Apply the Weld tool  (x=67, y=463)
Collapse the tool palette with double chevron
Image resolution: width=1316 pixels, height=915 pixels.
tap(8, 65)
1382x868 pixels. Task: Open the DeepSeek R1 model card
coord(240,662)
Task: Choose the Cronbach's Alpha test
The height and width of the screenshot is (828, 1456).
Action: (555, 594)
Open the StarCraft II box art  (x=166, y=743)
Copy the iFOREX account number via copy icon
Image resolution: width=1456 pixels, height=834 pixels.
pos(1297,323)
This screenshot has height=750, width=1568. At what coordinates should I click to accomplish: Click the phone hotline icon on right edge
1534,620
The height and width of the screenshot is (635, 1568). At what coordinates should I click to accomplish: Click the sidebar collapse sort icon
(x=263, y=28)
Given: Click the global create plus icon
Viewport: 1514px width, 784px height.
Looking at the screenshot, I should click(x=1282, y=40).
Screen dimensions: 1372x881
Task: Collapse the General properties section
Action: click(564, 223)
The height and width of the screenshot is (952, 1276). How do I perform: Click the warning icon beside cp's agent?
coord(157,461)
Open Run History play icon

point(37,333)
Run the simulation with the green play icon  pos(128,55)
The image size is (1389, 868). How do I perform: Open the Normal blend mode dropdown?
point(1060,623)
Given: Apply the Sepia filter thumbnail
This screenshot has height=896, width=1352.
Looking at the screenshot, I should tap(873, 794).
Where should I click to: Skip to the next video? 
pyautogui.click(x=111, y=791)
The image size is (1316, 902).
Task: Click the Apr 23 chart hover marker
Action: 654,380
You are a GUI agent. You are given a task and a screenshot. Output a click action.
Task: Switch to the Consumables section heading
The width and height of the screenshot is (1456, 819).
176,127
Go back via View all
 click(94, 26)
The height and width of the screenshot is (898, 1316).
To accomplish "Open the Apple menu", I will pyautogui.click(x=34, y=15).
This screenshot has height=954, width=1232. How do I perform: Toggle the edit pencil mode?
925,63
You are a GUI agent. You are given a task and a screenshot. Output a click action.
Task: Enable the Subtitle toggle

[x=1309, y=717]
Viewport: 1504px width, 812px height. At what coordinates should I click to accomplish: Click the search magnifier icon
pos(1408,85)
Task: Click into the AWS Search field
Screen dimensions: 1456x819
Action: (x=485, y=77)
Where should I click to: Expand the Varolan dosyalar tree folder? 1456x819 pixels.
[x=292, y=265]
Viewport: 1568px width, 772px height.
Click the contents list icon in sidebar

□ □ □ □ □ □ □

**WORK ORDER**
Retype exactly the line with "Screen dimensions: 1456x819" and each line after it until the records end, and include no other line.

**OUTPUT FOR THIS TASK**
Screen dimensions: 1456x819
Action: (x=485, y=77)
Where should I click to: Expand the Varolan dosyalar tree folder? 1456x819 pixels.
[x=292, y=265]
Viewport: 1568px width, 772px height.
Click the contents list icon in sidebar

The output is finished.